The basic idea is to map a wide numeric range into a smaller set of representable values.

A simple version works like this:

Choose a low-precision format, such as int8 or int4.
Compute a scale factor, and sometimes a zero point, that lets the low-precision values approximate the original floating-point values.
Store or run parts of the model in that lower-precision form.
During inference, dequantize back to higher precision when needed, or do arithmetic directly in the quantized format if the backend supports it.

There are different kinds of quantization:

Post-training quantization: apply quantization after training.
Quantization-aware training: train the model while simulating quantization effects so it learns to be more robust.
Weight-only quantization: quantize only the weights, leaving activations in higher precision.
Activation quantization: also quantize intermediate activations.

The tradeoff is always the same: less precision for less cost. The art is choosing a scheme that saves enough memory and compute while keeping model quality acceptable.

Tiny concrete example

Suppose a model weight is 0.83.

Instead of storing it exactly as a 32-bit float, a quantized system might store a nearby 8-bit value plus a scale like:

stored value: 83
scale: 0.01
reconstructed value: 83 * 0.01 = 0.83

That is a simplified example, but it shows the idea: store a compact proxy, then recover an approximate original value when used.

Common pitfalls / when NOT to use it

Quantization is not compression in the broad sense. It reduces numeric precision; it does not automatically solve every storage or latency problem.
Quality can drop.

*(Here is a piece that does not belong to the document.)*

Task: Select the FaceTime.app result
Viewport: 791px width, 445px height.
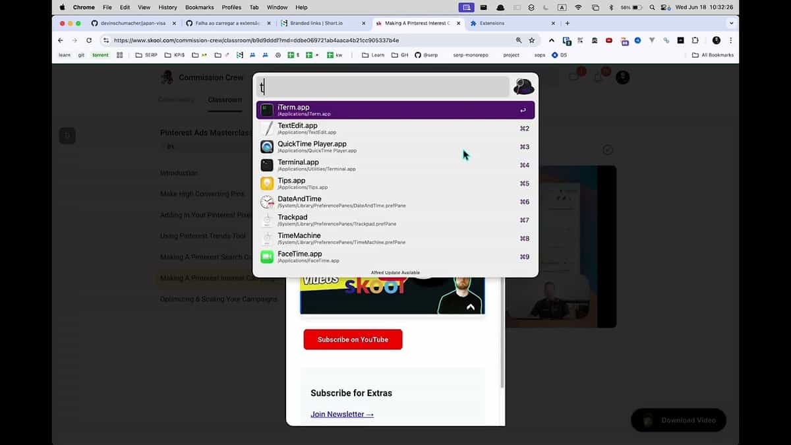Action: coord(394,256)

Some models, tasks, or layers are more sensitive than others, especially with aggressive low-bit quantization.
Hardware support matters. A quantized model may be smaller, but not always faster unless the runtime and hardware can exploit the low-precision format.
It is not the same as pruning. Pruning removes parameters; quantization changes how parameters are represented.
For training, be careful. Very low precision can make optimization unstable unless the method is designed for it.

If you are serving a model, teams often start with modest post-training quantization before trying more aggressive schemes.